Problem to solve -
Copy every line of the data that contains the string "refresh".

Stored records -

==========

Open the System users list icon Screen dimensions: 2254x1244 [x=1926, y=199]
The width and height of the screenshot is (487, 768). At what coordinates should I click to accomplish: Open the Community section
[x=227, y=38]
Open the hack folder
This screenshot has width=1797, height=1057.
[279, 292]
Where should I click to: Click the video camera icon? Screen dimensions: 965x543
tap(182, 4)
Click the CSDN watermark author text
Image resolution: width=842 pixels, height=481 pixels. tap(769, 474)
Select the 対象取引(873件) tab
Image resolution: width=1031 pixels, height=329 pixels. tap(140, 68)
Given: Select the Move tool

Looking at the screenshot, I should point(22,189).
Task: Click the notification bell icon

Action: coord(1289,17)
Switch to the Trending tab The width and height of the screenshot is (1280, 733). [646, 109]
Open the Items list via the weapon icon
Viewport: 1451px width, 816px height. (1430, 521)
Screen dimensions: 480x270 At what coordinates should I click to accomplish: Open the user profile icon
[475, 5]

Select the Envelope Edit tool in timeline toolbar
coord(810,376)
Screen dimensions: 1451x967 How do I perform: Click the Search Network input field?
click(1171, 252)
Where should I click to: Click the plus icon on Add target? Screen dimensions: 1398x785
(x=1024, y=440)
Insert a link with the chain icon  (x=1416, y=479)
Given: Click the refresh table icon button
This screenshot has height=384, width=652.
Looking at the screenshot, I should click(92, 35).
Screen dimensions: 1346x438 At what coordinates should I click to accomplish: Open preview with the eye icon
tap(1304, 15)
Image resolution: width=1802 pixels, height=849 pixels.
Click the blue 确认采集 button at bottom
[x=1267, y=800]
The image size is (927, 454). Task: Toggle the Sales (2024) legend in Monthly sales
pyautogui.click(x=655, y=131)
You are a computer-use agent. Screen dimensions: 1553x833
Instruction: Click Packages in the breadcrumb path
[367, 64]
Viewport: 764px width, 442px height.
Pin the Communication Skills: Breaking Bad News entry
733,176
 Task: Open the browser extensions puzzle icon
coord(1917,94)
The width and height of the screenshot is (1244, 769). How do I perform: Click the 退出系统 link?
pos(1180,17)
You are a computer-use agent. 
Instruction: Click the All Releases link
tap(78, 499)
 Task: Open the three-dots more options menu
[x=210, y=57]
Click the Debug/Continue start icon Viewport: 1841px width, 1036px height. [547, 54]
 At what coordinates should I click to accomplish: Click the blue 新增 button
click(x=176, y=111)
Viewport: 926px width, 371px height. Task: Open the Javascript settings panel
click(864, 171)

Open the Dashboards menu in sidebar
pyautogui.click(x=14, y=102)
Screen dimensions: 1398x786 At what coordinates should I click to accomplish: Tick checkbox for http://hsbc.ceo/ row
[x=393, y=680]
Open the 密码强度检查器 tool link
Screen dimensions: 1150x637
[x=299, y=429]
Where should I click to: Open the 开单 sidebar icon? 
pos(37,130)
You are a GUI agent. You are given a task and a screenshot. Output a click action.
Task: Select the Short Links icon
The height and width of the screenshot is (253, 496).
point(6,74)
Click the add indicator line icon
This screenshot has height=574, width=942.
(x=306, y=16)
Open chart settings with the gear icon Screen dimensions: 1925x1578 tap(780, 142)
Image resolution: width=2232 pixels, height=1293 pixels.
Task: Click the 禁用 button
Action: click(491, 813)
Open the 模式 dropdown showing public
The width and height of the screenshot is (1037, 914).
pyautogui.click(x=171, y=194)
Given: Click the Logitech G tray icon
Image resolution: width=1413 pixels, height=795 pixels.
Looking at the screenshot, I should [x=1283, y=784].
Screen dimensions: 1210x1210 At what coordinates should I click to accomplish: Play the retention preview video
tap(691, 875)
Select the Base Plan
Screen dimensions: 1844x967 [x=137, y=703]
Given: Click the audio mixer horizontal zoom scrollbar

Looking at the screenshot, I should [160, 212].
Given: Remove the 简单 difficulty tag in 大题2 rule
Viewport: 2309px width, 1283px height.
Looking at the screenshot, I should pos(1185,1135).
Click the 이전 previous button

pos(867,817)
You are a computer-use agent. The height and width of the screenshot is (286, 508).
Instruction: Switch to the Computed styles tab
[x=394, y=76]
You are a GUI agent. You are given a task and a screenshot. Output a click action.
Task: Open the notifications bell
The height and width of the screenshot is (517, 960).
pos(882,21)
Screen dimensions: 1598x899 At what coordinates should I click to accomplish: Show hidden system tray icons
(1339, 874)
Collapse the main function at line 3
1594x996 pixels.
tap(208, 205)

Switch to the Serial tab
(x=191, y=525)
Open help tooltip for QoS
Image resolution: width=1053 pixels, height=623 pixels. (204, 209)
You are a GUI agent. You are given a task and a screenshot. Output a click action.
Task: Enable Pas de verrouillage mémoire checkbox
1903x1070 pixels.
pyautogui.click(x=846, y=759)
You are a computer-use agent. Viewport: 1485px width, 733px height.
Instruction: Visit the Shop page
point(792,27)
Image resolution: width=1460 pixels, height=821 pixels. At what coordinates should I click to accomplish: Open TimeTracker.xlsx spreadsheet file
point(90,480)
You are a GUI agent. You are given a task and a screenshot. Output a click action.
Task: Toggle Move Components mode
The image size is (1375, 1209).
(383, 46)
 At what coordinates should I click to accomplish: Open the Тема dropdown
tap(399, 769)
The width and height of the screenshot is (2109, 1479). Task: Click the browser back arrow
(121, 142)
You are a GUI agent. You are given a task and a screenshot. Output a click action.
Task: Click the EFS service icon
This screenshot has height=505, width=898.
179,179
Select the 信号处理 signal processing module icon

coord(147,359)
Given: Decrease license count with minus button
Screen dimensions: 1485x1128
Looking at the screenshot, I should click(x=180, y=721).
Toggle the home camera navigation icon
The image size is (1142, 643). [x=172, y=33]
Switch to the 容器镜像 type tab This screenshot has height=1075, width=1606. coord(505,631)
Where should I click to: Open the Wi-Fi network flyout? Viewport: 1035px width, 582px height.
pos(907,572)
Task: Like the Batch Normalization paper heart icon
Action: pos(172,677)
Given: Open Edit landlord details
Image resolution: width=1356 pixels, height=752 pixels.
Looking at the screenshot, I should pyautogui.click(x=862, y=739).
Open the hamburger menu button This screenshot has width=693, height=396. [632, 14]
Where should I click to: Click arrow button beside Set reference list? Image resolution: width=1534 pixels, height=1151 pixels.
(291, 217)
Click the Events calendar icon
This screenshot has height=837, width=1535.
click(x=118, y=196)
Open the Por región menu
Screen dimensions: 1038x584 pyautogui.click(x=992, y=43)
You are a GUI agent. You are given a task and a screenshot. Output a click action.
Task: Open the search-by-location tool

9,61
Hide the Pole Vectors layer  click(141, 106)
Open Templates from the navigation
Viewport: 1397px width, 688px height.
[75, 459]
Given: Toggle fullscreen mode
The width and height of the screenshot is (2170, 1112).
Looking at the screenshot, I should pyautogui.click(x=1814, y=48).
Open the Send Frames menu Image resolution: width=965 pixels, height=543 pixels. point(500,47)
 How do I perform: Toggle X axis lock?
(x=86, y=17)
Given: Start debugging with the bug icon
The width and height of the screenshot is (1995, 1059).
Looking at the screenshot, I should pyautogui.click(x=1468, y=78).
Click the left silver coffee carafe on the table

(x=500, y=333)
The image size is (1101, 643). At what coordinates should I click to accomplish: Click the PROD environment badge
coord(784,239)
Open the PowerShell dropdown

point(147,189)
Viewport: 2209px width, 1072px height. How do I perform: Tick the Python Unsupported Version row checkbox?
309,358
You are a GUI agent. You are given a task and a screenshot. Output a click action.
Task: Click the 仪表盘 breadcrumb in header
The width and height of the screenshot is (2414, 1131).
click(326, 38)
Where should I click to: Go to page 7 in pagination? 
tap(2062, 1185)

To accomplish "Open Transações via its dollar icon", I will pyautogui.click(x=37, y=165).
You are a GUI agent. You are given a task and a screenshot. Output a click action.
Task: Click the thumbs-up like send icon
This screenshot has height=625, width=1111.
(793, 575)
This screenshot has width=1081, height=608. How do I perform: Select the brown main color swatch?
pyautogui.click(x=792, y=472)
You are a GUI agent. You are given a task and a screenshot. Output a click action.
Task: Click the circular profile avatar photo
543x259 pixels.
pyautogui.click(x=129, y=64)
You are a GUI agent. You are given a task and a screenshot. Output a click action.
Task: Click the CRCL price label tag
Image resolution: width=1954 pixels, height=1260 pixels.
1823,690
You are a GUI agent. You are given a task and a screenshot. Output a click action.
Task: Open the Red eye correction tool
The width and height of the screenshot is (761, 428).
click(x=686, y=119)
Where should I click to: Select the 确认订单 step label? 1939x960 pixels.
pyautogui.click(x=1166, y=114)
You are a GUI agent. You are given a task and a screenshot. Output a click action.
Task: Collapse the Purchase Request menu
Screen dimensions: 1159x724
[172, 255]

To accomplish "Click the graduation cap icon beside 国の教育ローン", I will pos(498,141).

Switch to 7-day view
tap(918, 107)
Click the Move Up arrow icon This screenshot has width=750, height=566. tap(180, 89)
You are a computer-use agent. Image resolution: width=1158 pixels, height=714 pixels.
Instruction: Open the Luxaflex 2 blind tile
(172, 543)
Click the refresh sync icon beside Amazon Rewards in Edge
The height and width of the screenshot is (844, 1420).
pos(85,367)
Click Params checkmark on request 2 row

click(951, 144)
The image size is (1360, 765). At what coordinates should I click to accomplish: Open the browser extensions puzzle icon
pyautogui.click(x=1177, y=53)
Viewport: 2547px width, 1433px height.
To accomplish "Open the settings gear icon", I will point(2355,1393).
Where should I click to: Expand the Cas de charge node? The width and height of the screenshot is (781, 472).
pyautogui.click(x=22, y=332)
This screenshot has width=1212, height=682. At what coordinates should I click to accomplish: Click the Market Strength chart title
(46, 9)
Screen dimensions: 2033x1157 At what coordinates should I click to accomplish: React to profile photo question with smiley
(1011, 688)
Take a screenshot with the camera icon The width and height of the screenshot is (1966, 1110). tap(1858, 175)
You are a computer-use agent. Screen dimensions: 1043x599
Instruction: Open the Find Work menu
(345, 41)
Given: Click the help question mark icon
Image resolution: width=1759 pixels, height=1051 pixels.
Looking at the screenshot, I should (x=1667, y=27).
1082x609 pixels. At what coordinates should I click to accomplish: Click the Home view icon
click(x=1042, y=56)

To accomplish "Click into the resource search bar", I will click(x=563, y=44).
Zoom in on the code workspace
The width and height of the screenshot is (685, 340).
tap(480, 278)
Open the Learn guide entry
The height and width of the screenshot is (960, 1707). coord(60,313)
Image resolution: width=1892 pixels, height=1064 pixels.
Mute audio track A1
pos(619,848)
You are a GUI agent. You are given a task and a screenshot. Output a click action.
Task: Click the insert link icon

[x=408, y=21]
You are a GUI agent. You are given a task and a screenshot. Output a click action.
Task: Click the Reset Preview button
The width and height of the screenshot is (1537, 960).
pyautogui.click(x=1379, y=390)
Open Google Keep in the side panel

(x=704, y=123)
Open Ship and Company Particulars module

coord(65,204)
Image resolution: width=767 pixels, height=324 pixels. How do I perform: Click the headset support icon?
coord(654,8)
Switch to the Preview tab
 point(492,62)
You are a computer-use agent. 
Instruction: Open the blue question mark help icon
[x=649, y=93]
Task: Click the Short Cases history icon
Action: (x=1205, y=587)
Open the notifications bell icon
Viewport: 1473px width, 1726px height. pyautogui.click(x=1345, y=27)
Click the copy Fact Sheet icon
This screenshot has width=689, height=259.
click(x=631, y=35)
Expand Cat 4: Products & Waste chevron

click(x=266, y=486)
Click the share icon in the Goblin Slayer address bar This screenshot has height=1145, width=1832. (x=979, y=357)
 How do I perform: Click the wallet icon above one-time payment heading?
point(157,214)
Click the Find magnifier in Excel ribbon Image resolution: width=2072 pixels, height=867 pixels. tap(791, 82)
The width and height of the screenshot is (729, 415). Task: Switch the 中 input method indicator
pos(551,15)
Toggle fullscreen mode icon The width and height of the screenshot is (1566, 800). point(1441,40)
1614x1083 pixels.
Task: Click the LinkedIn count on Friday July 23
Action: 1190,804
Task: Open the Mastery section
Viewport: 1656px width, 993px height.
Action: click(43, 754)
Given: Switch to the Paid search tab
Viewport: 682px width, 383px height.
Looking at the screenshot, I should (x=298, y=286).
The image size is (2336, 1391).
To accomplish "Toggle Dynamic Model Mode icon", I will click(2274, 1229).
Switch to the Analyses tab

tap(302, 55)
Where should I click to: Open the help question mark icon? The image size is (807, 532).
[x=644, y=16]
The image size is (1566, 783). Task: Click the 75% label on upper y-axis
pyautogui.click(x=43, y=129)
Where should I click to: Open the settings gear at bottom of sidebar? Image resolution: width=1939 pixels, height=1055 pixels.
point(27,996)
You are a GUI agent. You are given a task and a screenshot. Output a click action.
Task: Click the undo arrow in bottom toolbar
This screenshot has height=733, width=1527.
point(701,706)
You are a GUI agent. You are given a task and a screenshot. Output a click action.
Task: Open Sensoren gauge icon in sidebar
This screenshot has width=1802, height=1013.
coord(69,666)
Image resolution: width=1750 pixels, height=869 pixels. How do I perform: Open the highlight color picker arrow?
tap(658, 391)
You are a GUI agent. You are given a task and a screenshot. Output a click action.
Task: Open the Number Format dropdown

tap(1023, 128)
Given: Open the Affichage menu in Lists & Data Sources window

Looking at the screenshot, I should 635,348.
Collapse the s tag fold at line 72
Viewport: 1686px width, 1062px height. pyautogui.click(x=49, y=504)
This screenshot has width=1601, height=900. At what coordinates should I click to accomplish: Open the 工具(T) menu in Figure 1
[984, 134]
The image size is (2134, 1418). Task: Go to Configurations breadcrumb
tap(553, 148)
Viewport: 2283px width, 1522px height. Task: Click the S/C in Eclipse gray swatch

==========

Answer for the task -
Given: Click the refresh table icon button
Click the refresh sync icon beside Amazon Rewards in Edge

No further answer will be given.